We have large collections on Islamic and Jewish law, housed in Butler Library.

During the first half of the 1990’s, the user population has remained stable, although there has been a slight decrease in the number of faculty.

New courses recently introduced include an interest in the Central Asian and Caucasus regions.

B. General Selection Guidelines (see classed analysis for detailed statement)

Overall, the Libraries’ existing collection, its current acquisitions commitment, based upon available resources, and its collecting goal for Middle East and Jewish Studies are all at the research level.

C. Specific Delimitations

  1. Formats collected: We collect monographs, reference tools and scholarly series extensively and annuals, maps, CD-Roms and other electronic tools, periodicals, and newspapers selectively. We do not presently collect dissertations or textbooks relating to the Middle East. Audio-visual materials have been mostly excluded because of a lack of facilities, not because of lack of need (although we have started purchasing some films for the Humanities Media Center and the Butler Media Collection). Dissertations are normally excluded except in the field of Armenian Studies where they have been specifically requested. Textbooks are excluded except for teaching the languages of the Middle East.
  2. Imprint Dates Collected: We collect current and twentieth-century materials extensively.
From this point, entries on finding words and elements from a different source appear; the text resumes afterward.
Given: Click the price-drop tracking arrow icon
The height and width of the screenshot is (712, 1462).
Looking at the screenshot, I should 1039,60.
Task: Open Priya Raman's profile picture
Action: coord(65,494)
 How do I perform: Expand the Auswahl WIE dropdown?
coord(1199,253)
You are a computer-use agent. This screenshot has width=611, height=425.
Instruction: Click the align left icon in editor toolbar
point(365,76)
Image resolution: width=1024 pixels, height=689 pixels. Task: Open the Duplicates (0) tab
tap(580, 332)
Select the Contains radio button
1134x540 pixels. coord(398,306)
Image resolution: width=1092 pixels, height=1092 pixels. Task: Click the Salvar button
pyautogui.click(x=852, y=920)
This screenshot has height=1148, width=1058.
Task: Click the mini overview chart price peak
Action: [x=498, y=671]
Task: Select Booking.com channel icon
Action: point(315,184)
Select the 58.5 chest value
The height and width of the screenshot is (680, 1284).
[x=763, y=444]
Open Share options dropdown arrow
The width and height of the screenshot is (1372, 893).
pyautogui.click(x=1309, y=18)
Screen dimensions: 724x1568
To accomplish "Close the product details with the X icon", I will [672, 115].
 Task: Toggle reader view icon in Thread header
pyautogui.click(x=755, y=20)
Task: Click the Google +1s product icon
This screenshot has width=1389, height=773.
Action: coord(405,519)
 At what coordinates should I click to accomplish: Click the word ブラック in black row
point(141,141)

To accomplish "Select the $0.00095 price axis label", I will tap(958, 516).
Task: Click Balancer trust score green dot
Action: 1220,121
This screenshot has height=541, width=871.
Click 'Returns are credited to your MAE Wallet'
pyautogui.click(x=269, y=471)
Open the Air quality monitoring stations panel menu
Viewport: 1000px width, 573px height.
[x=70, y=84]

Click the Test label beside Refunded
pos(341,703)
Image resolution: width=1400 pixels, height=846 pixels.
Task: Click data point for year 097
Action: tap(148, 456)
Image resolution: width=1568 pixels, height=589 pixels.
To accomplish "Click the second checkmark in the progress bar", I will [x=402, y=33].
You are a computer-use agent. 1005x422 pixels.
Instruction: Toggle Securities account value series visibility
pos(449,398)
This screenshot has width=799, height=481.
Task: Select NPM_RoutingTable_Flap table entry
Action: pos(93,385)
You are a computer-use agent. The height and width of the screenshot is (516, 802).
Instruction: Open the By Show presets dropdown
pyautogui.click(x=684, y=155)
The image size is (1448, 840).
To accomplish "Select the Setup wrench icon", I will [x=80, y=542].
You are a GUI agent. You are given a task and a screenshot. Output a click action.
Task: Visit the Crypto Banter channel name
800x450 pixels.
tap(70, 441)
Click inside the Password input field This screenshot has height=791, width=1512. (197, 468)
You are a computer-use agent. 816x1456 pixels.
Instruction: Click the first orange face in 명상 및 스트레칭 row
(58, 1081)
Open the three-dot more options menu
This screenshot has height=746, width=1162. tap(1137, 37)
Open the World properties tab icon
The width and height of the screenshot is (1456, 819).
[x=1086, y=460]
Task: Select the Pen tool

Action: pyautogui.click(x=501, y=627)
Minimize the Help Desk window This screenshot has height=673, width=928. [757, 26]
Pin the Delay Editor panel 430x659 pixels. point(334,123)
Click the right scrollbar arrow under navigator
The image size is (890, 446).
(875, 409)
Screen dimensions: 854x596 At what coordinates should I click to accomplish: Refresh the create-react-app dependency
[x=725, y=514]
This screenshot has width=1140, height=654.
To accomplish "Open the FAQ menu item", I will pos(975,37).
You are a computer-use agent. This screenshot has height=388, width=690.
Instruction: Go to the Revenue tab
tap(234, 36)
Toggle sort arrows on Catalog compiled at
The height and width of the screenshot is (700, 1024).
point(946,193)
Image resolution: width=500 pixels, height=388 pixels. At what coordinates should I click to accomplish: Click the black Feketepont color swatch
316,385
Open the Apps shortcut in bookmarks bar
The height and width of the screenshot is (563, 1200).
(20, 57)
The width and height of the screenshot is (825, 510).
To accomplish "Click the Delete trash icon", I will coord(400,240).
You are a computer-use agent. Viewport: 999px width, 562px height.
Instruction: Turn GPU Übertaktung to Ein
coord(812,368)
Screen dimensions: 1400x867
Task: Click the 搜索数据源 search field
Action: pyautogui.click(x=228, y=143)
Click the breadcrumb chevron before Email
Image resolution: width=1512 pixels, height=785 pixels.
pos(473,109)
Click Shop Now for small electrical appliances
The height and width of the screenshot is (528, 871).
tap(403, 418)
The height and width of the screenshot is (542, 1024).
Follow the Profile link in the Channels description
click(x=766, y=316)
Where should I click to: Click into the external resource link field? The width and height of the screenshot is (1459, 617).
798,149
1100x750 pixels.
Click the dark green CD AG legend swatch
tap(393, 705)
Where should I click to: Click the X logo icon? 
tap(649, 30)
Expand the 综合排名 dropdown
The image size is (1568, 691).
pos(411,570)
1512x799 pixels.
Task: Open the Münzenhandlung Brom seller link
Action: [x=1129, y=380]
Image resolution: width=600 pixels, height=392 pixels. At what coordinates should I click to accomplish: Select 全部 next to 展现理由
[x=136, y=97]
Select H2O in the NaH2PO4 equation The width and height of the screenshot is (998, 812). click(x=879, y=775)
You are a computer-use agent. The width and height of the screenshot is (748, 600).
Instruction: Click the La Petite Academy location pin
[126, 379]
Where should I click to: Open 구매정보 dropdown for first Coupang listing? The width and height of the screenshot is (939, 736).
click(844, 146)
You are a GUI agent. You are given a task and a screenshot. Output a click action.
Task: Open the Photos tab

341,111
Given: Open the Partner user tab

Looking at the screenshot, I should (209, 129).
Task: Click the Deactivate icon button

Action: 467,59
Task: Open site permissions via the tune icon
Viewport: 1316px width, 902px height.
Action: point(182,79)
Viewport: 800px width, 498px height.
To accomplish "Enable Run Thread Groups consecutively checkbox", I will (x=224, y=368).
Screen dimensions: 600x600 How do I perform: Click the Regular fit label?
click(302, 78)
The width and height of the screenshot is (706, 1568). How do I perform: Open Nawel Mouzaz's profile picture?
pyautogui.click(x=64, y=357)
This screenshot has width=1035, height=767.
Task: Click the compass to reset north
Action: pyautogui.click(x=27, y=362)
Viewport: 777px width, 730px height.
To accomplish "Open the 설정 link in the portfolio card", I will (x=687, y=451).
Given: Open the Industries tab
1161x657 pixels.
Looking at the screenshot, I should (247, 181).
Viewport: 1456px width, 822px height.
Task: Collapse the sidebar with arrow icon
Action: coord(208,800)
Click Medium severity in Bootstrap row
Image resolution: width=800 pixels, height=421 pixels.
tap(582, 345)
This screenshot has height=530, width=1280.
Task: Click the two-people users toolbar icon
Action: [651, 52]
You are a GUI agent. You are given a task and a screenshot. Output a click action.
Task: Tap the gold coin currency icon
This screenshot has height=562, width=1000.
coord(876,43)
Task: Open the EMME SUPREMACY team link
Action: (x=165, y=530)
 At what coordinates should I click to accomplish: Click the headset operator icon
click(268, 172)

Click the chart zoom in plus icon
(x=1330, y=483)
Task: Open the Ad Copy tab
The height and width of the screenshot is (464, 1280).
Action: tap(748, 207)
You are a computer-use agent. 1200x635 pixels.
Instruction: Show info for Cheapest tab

Nineteenth-century materials and older materials are not being actively collected. The budget does not permit the addition of older materials except in specials cases where there is outside funding such as in Armenian Studies, cooperative agreements, etc.
  3. Chronological Focus: We collect materials on the Middle East and Jewish Studies in all periods, although the modern period is best covered.
  4. Languages Collected: We collect English, Russian, German, French, Arabic, Hebrew, Turkish, and Persian language materials extensively and Italian, Spanish, Armenian, Kurdish, and Yiddish materials selectively. East Asian language materials are excluded. One qualification that we make is that books in vernacular languages must have some relation to the subject (e.g. we would not acquire a book in Turkish on Greek philosophy.)
  5. Place of Publication: We collect books published in the United States, Britain, Germany, France, and Russia extensively. However, we try to selectively collect anything scholarly no matter where it is published. For books published in the area, our largest holdings are from Israel, Egypt, Lebanon, Turkey, and Iran. However every country in the area is represented.